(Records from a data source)
•••

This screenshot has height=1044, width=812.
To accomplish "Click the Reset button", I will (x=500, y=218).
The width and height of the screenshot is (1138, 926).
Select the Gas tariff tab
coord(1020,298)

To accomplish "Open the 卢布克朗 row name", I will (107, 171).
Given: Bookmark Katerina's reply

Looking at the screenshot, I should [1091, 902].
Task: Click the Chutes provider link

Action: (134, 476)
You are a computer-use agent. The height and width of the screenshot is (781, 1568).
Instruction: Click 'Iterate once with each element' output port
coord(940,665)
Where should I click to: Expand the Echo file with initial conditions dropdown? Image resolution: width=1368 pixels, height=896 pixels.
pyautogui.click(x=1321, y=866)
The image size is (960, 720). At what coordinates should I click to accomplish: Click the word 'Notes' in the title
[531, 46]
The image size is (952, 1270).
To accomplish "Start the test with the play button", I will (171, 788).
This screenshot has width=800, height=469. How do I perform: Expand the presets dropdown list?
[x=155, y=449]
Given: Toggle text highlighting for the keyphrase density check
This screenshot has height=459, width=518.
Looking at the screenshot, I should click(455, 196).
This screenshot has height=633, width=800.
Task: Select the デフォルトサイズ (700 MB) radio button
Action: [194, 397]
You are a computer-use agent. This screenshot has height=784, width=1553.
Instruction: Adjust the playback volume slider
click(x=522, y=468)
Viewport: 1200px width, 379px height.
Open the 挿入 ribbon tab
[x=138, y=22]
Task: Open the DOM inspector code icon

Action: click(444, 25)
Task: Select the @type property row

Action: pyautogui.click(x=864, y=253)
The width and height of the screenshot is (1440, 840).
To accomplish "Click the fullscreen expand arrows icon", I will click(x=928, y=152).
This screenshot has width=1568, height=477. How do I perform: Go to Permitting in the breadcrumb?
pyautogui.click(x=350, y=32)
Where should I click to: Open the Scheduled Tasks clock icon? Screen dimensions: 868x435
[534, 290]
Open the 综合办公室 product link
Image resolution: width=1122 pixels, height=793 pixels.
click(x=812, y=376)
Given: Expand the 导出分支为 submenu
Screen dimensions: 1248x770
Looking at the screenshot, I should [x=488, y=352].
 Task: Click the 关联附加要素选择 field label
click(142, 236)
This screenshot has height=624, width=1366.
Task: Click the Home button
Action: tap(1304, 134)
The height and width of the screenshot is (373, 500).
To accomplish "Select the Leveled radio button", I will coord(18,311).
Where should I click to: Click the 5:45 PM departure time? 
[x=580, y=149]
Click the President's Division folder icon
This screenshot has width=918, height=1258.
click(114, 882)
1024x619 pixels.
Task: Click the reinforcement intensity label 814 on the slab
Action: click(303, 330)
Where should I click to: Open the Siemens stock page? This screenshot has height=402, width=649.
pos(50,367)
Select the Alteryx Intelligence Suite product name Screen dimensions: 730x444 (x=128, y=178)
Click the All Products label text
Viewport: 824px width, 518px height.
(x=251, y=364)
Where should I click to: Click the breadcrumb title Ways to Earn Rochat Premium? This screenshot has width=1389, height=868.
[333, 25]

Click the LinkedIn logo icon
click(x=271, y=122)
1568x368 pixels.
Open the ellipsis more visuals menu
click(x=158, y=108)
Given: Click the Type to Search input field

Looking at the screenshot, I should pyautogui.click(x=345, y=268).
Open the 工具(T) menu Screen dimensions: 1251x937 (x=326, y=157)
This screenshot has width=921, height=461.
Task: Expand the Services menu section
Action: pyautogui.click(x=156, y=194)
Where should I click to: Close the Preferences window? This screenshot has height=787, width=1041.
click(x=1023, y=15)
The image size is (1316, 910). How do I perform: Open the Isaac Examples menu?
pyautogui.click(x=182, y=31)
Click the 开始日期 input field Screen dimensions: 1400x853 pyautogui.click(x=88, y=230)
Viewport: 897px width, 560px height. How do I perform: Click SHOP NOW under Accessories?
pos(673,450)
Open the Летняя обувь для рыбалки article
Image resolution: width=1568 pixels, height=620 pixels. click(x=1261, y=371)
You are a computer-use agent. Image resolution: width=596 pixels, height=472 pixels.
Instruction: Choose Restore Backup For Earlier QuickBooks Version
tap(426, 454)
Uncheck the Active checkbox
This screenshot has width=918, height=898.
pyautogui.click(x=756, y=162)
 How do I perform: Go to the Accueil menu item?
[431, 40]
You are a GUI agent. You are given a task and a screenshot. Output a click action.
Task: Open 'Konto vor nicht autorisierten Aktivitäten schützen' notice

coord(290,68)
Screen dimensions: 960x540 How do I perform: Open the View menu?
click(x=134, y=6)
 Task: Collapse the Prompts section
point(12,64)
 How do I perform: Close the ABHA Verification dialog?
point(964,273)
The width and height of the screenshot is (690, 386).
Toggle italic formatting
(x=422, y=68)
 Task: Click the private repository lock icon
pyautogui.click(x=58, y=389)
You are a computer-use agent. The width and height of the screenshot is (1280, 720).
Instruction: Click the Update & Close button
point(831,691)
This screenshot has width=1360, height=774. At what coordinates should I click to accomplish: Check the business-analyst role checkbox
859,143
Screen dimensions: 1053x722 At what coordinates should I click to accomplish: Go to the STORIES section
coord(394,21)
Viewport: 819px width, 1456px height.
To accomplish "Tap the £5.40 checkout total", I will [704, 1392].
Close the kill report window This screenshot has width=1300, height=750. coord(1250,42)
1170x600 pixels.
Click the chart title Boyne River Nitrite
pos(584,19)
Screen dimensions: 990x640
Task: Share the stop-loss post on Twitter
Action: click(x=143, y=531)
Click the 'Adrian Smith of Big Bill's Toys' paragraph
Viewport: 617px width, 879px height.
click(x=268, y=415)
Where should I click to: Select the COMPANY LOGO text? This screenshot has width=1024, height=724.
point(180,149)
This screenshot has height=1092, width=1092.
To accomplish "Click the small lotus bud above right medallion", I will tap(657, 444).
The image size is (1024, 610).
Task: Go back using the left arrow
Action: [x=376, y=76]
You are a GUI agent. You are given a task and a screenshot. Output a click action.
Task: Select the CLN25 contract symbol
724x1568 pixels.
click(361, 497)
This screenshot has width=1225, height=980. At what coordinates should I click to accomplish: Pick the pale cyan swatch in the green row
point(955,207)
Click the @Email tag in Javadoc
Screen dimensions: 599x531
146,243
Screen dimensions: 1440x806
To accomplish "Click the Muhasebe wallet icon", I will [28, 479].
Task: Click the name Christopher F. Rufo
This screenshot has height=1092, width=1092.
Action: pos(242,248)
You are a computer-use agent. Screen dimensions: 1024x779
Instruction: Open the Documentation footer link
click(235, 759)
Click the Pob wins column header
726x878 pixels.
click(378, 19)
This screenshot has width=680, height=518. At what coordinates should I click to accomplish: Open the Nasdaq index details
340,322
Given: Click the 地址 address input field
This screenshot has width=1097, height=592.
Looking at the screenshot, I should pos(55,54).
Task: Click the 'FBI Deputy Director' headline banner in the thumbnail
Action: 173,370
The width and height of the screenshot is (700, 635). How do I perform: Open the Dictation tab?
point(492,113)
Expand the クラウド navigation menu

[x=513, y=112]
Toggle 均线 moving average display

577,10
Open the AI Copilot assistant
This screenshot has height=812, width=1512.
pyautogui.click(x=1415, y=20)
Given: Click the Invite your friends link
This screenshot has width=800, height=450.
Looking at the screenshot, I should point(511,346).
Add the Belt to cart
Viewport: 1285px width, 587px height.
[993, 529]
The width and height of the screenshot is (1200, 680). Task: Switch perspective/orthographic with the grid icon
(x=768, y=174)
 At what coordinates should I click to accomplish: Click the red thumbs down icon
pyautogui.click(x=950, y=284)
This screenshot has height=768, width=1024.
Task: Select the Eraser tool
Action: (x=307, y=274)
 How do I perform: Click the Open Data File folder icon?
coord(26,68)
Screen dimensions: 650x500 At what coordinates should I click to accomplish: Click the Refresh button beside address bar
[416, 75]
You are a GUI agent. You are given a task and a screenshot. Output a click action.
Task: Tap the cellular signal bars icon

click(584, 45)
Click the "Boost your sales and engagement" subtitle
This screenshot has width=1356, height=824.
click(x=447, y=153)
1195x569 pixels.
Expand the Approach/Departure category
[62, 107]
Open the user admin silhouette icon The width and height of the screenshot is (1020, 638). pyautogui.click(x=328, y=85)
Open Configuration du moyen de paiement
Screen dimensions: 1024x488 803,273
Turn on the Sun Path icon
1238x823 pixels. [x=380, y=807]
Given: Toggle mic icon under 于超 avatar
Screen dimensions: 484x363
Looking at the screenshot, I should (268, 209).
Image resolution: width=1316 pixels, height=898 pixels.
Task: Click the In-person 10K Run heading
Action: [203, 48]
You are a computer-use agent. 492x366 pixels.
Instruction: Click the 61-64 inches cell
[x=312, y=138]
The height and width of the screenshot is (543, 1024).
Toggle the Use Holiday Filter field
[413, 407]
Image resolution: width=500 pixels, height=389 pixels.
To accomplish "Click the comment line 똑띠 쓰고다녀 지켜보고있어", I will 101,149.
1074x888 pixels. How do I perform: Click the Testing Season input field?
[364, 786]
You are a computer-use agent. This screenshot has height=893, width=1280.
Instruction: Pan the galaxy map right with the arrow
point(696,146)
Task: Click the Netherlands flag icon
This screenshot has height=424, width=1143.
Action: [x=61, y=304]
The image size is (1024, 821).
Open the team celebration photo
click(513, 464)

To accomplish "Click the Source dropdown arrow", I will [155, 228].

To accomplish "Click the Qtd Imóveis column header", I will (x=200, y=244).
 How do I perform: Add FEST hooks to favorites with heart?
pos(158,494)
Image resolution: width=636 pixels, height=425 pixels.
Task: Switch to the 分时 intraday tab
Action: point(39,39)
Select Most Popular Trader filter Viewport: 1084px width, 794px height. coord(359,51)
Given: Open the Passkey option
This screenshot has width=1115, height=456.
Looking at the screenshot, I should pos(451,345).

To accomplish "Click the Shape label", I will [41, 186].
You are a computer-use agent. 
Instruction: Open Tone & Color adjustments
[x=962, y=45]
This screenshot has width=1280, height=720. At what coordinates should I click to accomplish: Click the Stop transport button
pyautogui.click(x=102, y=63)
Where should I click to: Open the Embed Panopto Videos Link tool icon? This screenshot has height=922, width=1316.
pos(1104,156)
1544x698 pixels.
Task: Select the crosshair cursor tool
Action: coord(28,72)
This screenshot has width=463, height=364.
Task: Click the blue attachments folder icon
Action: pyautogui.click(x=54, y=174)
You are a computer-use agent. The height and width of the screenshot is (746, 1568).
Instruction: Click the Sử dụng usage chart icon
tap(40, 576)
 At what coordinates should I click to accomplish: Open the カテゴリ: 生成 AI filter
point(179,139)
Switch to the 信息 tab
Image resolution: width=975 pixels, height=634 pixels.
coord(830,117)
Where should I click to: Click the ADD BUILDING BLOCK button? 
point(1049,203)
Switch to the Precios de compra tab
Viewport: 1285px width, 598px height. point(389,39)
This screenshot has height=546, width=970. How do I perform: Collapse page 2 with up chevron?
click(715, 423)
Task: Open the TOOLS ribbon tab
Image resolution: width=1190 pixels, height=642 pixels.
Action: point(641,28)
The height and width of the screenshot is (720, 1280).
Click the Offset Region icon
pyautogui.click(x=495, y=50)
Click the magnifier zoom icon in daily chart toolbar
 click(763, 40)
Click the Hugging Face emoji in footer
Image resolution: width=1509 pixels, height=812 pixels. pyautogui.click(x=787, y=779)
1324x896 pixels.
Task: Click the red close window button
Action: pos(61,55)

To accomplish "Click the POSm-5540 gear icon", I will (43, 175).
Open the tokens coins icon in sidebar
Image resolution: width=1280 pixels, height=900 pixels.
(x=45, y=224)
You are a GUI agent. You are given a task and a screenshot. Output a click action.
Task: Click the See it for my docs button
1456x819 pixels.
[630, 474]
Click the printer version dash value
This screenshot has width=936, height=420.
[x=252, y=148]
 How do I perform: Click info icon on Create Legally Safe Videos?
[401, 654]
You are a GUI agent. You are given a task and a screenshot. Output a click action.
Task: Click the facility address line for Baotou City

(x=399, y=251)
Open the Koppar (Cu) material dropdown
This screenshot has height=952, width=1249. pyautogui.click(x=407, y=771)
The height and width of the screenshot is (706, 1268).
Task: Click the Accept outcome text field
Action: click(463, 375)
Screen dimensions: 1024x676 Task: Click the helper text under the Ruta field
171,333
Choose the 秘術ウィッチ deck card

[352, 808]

•••

--- EXERCISE DESCRIPTION ---
Wherever the word "name" appears in the records above, copy that line.

--- SOLUTION ---
To accomplish "Open the 卢布克朗 row name", I will (107, 171).
Select the Alteryx Intelligence Suite product name Screen dimensions: 730x444 (x=128, y=178)
Task: Click the name Christopher F. Rufo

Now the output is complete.